TASK OBJECTIVE:
Rewrite the records below as a numbered list, one line per item, with blank lines dropped and the pictures left out.

WORKING DATA:
+++

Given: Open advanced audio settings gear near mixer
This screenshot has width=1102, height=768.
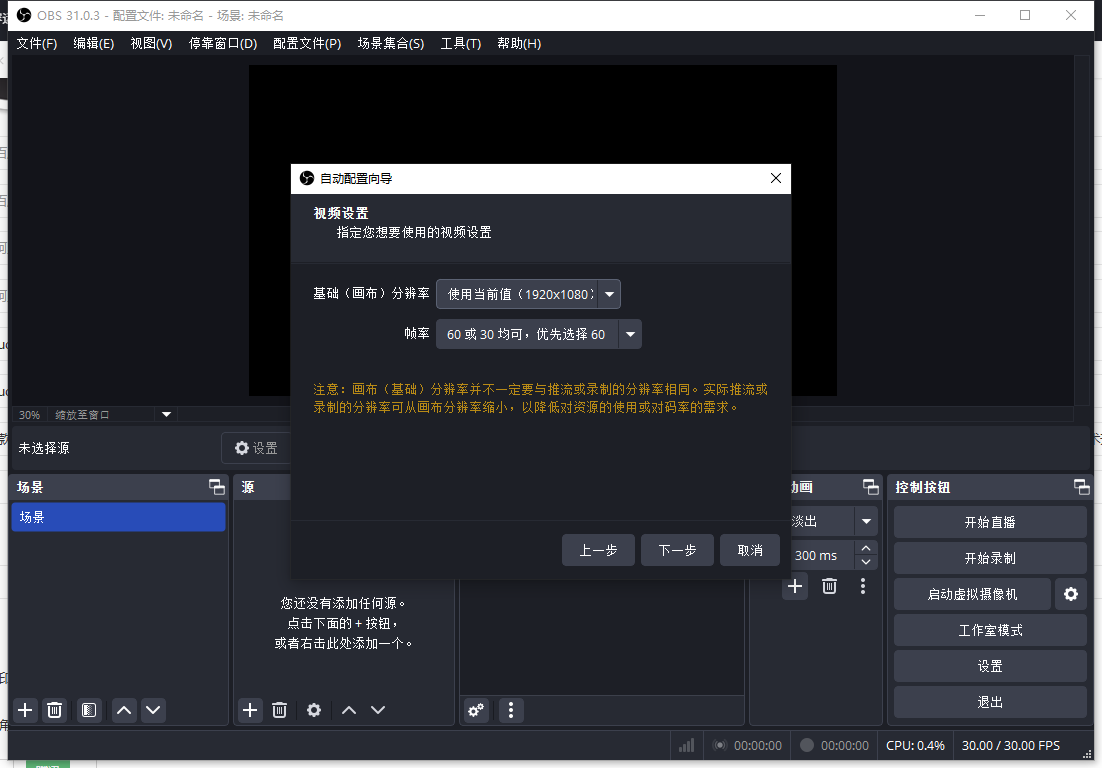Looking at the screenshot, I should point(475,710).
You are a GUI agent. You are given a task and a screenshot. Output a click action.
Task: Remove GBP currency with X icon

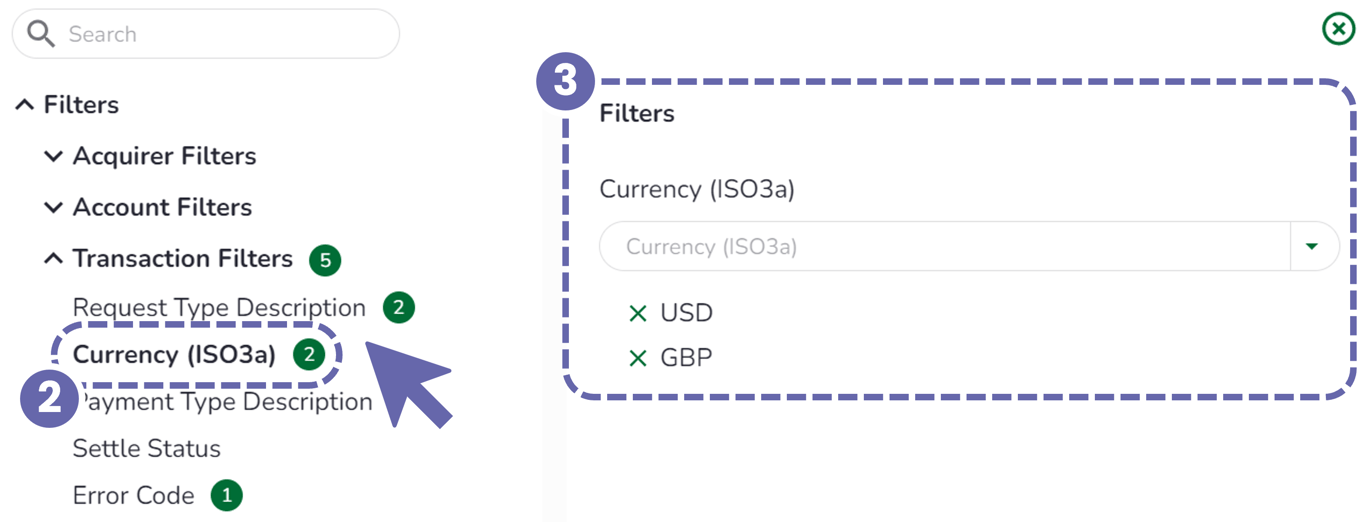click(x=637, y=358)
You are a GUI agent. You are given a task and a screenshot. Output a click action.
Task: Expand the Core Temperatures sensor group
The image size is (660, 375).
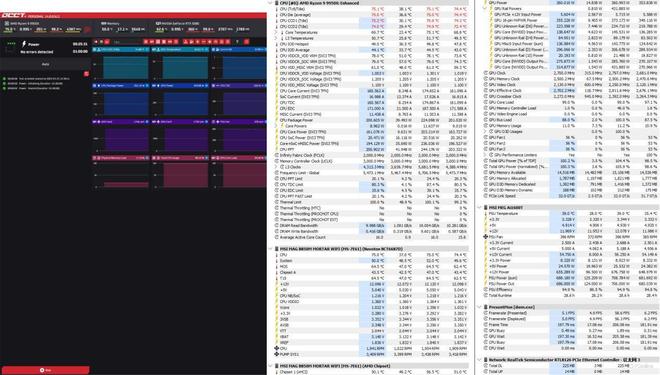(277, 32)
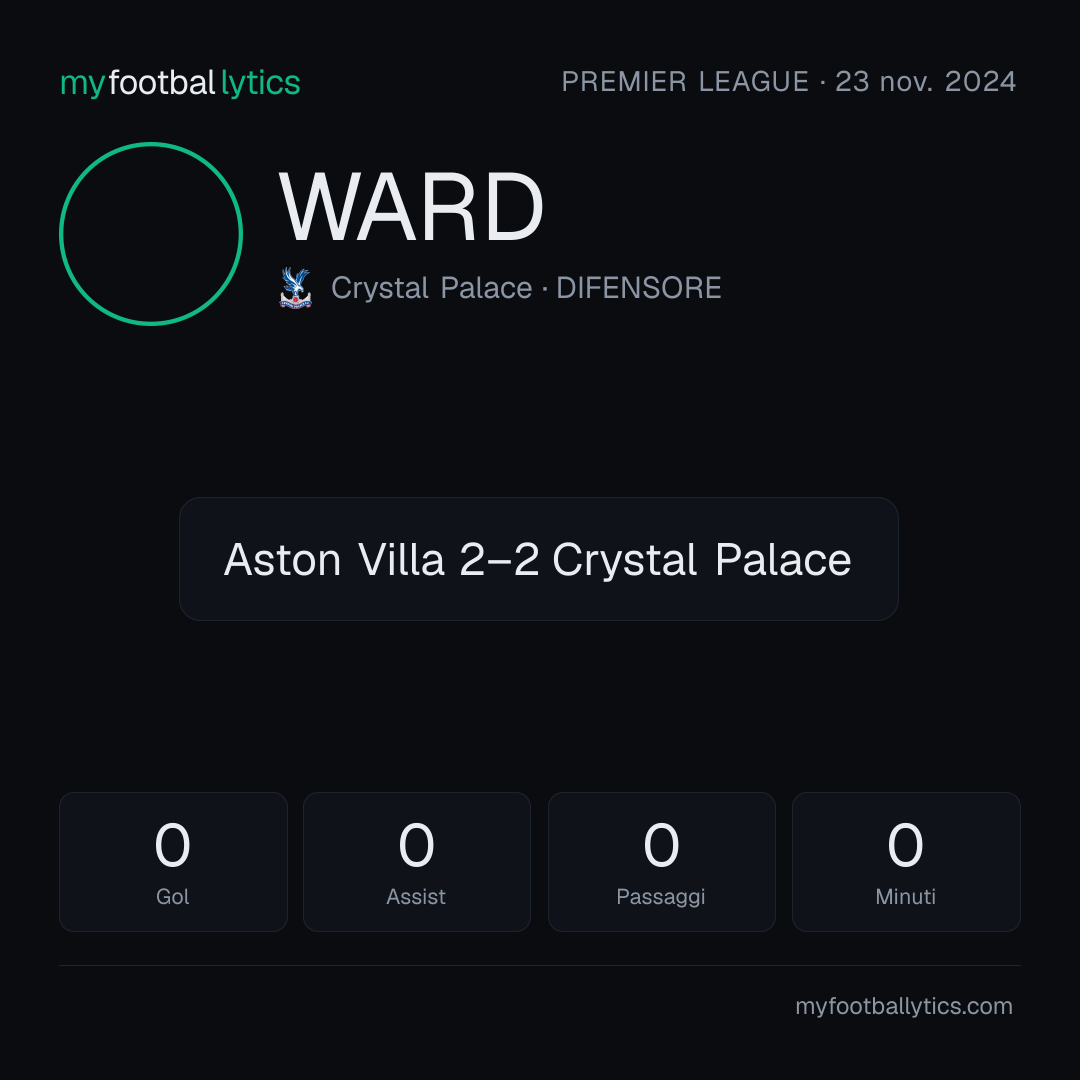1080x1080 pixels.
Task: Click the Assist label text
Action: coord(416,897)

+++

RESPONSE FOR THIS EXERCISE:
1. Given: Open advanced audio settings gear near mixer
2. This screenshot has width=1102, height=768.
3. Looking at the screenshot, I should point(475,710).
4. You are a GUI agent. You are given a task and a screenshot. Output a click action.
5. Task: Remove GBP currency with X icon
6. click(x=637, y=358)
7. You are a GUI agent. You are given a task and a screenshot. Output a click action.
8. Task: Expand the Core Temperatures sensor group
9. The image size is (660, 375).
10. (277, 32)
11. 1080x1080 pixels.
12. Task: Click the Assist label text
13. Action: coord(416,897)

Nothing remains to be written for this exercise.